よく障害受容について、「患者さまに失敗体験を繰り返して認識してもらう」という方がいらっしゃいます。失敗体験はヒトにとっては必要でありますが、それはヒトの発達において新たにスキルを獲得するにあたって言えることであり、「患者さまに対して出来ないことを出来ないと分からせるため」にあえて失敗するような経験を提供することではありません。患者さまは発症・受傷によって、急激かつ明確な身体状態の変化にさらされ、それに適応する猶予など全くなく、身の回りの動作までも著しい制限を来たしたため非常に強い混乱や不安に襲われていることは明らかです。患者さまは今までなんとも思わなかった諸動作が出来ないことに焦りを感じていることでしょう。つまり、患者さまは発症・受傷後、誰よりも「これが出来ない」、「あれが出来ない」などと出来ないことを理解していると考えられます。また発症・受傷後、私たち療法士が見ていない時間の大半で(病棟生活で)失敗体験を積み重ねてきていることでしょう。それに加えて、あえて失敗体験を付与するのはいかがなものでしょうか。出来ない、ということを理解はしているでしょうが、それを簡単に受け入れられないから価値観が転換できないのではないでしょうか。不安や焦りがあるから患者さまは努力してしまう。しかし、その努力は環境適応においては非常に邪魔な存在ともいえます。ですが、そんな状態にあるから頑張ってでも出来てしまったことに対しては強く動機付けされ、達成感を得るため、情動記憶および情動体験の記憶(内示的・外示的)の双方が強く形成され、同様の環境において頑張ってでも出来たパターンが優先的に表出され、画一的なパターンへと陥る可能性があります。価値観を転換させるには、患者さまが障害を否認、混乱にある状態において、今現在の身体環境に基づいた環境との相互作用の中で、「障害を負った身体でもこんなに楽に動けるのだ」とか「これなら安心して出来そうだ」などと現身体状態を積極的に許容できる状態へと支援していくことが重要ではないでしょうか。ですから基本的には用手接触をとり、患者さまに対して療法士までも環境の一部となっているわけですから、ハンドリング上で患者さまがこの上ない安楽感を得たときに初めて患者さまは療法士が意図していることを共感しうる可能性があり、そこで初めて患者さまに道を示す療法士の在り方があるのではないでしょうか。また、介入中、患者さまに用手接触しながら寝返り、起き上がり、立ち上がり、歩行していくことで、出来ることも分かるがそれと同時に「介助がないと出来ないのだ」ということも暗に患者さまに療法士から提示できていると考えます。これが積極的な失敗体験の積み重ねによる患者さま自身の気付きにつながる可能性があるのではないかと考えています。何も出来ないことをただ「出来ない」と言ったり、やらせた挙句失敗させることは間違っていると思います。患者さまは出来ないことを理解していますが、それを理解したくないから余計に焦り、不安にかられてしまう悪循環を辿るのだと考えます。

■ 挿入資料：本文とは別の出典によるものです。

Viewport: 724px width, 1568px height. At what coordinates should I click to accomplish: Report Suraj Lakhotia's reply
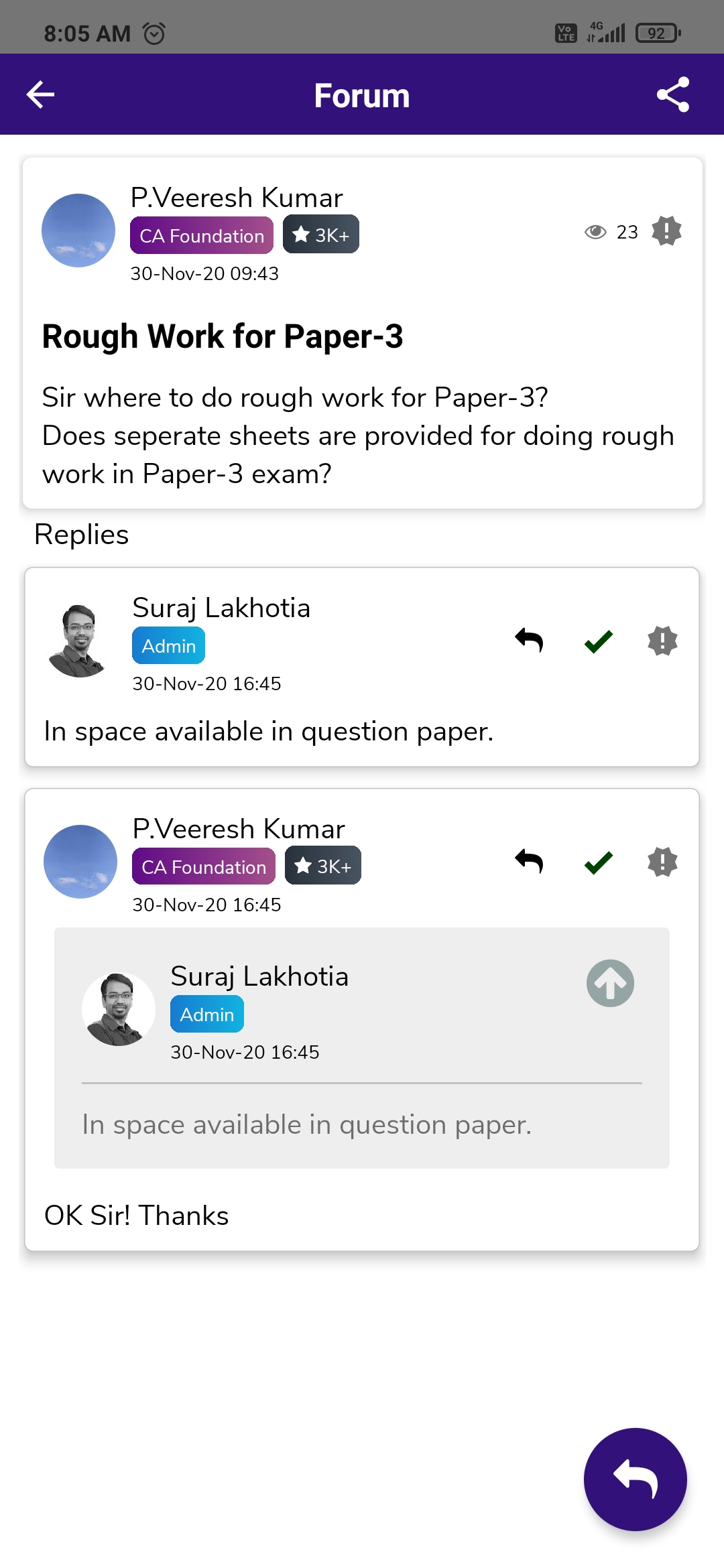(662, 641)
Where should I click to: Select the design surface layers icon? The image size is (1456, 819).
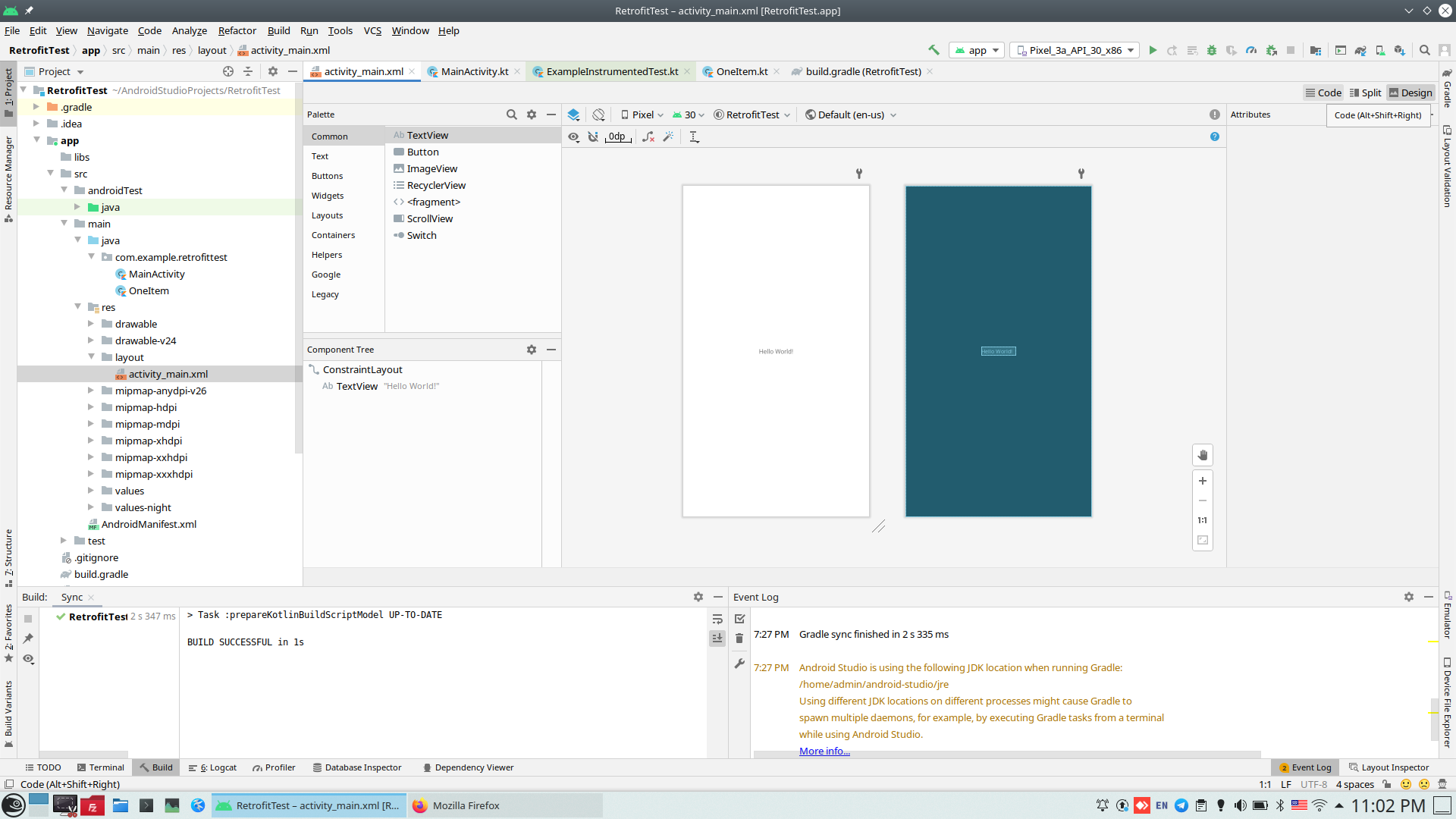pyautogui.click(x=573, y=115)
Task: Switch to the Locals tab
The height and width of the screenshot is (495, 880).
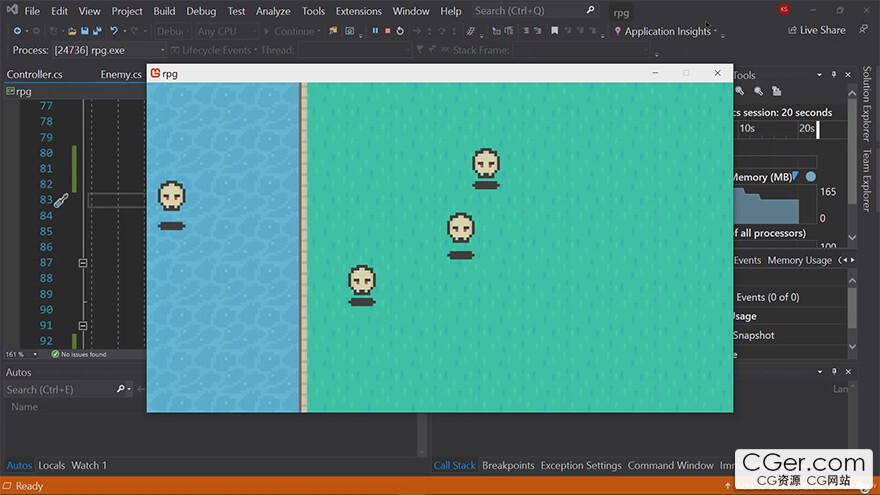Action: coord(51,465)
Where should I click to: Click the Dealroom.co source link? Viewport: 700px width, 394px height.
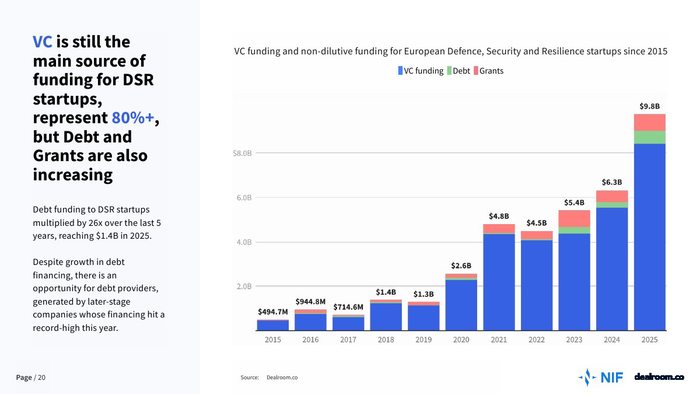tap(282, 377)
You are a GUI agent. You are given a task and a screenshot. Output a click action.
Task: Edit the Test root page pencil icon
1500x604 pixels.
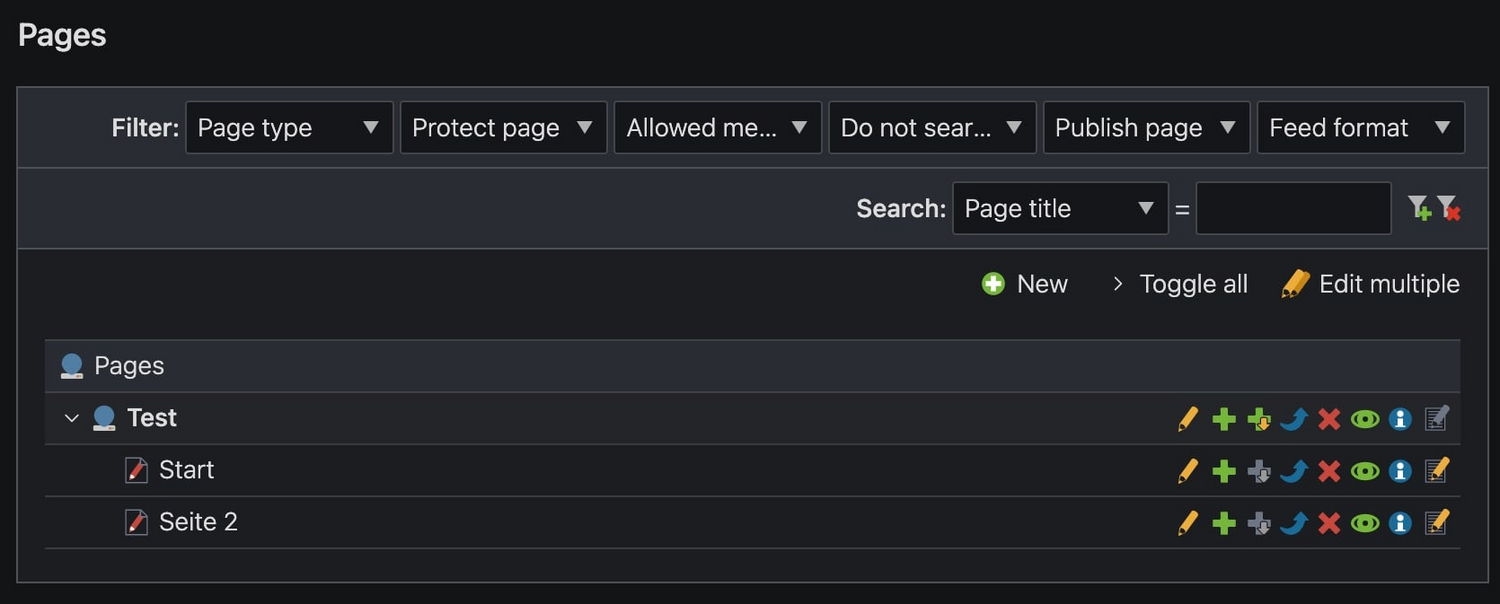coord(1188,419)
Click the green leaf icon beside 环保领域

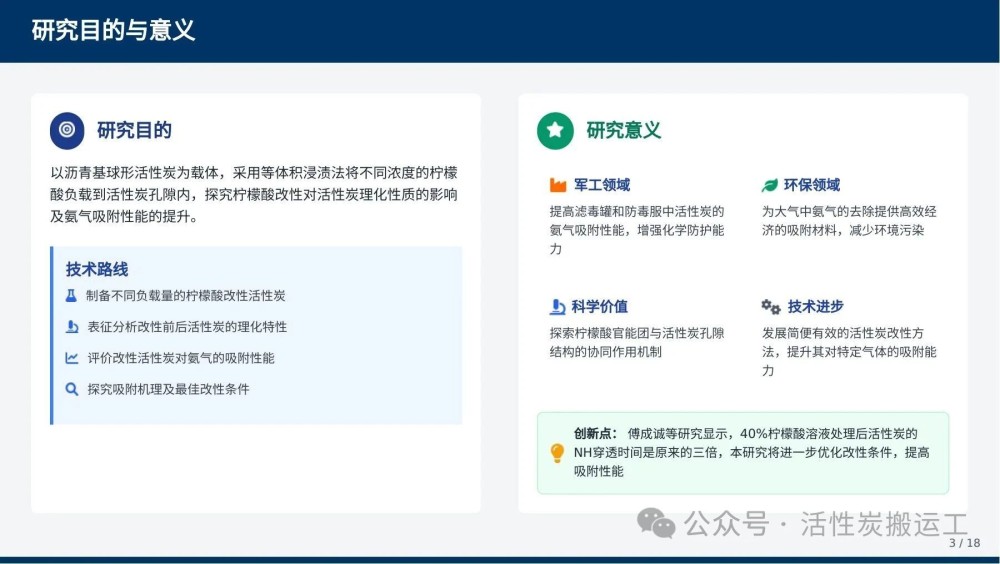click(770, 185)
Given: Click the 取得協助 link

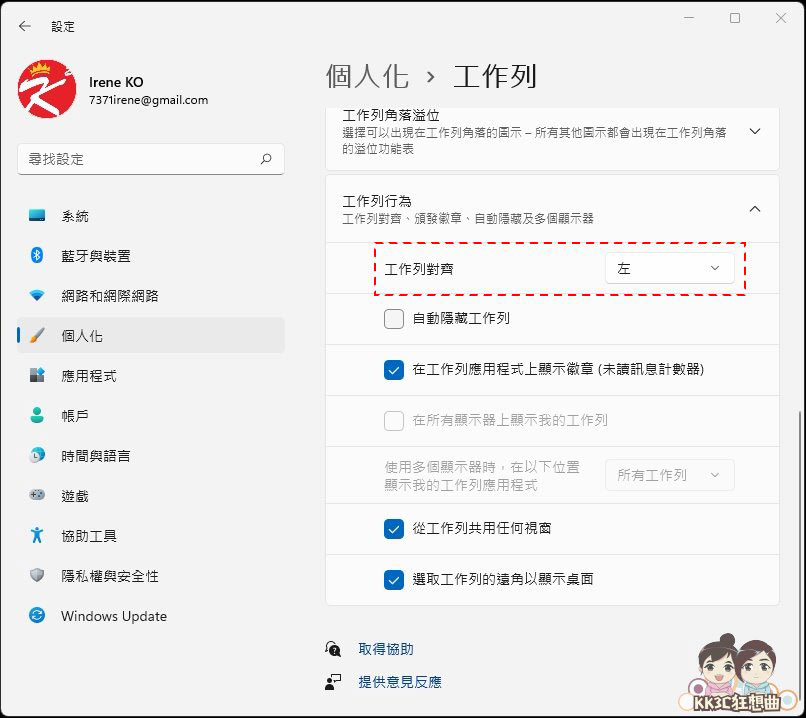Looking at the screenshot, I should coord(386,649).
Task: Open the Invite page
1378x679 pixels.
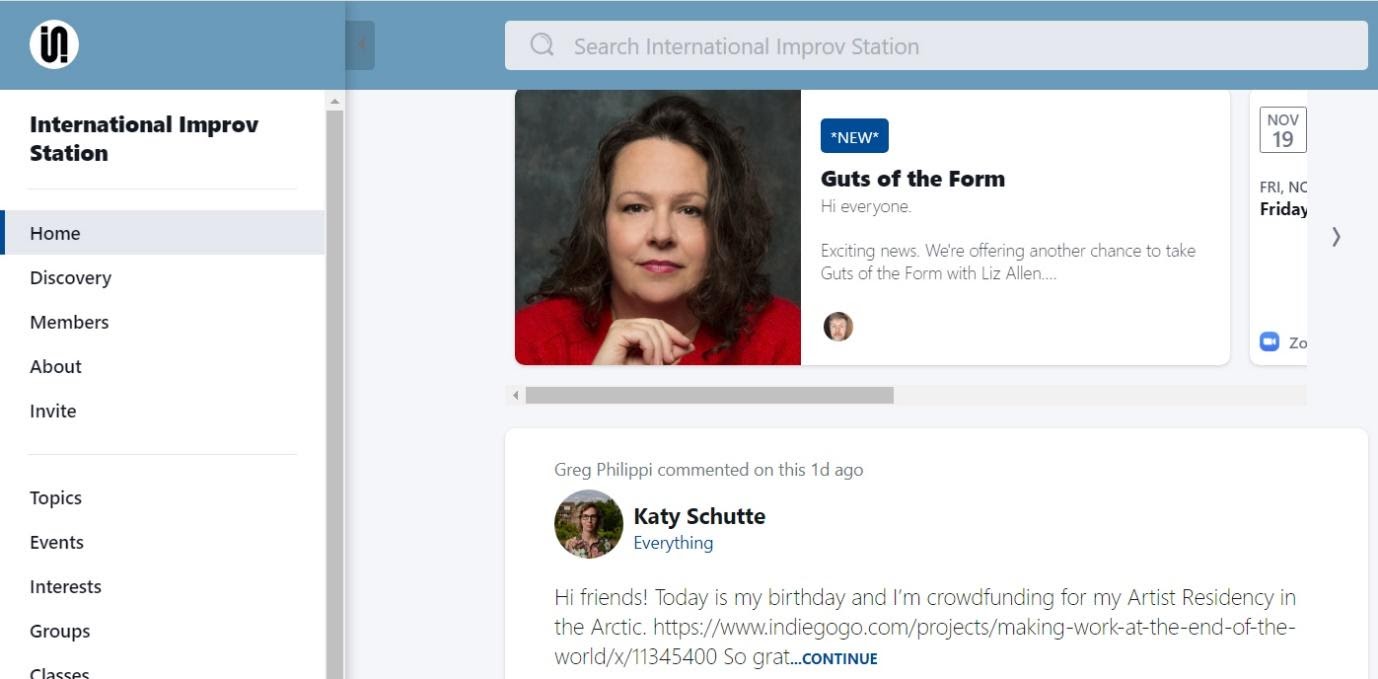Action: 53,411
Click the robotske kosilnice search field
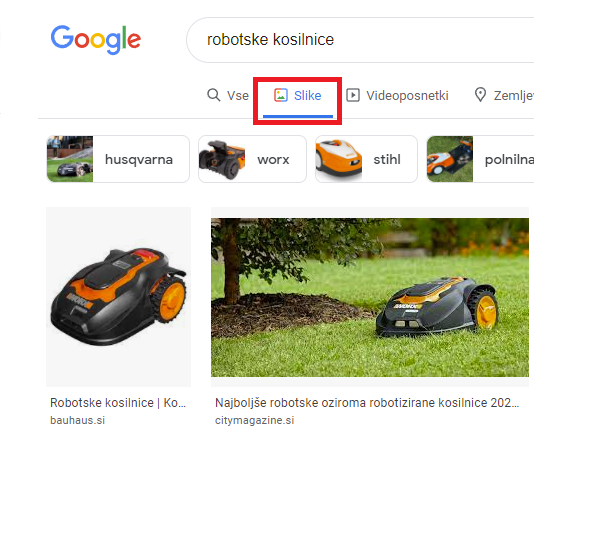This screenshot has height=558, width=594. click(x=360, y=40)
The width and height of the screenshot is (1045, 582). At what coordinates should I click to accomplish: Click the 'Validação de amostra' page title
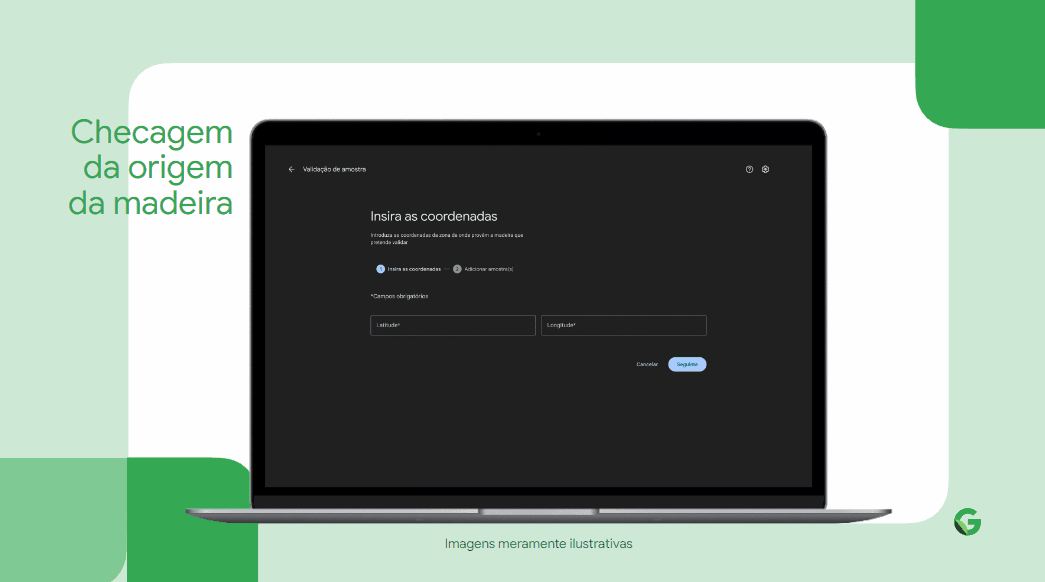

療法士として患者さまと接する以上、個人のアイデンティティのみに捉われた精神論で語ってはいけません。患者さまは一人一人が個性をもったヒトであり、一人一人が違うヒトである以前に、みんな同じヒトなのです。リハビリテーションとは、人間らしさの復権です。療法士はカウンセラーやナースとは違い、唯一患者さまに身体的に介入できる職種なのです。人間らしさとは何かを追求し、患者さまに現れる心と体の変化を理解し、同時に各アイデンティティ(延長意識)を加味する視点が必要となるのではないでしょうか。

 

患者さまのために、これからも精進していきたいと思います。今回は以上です。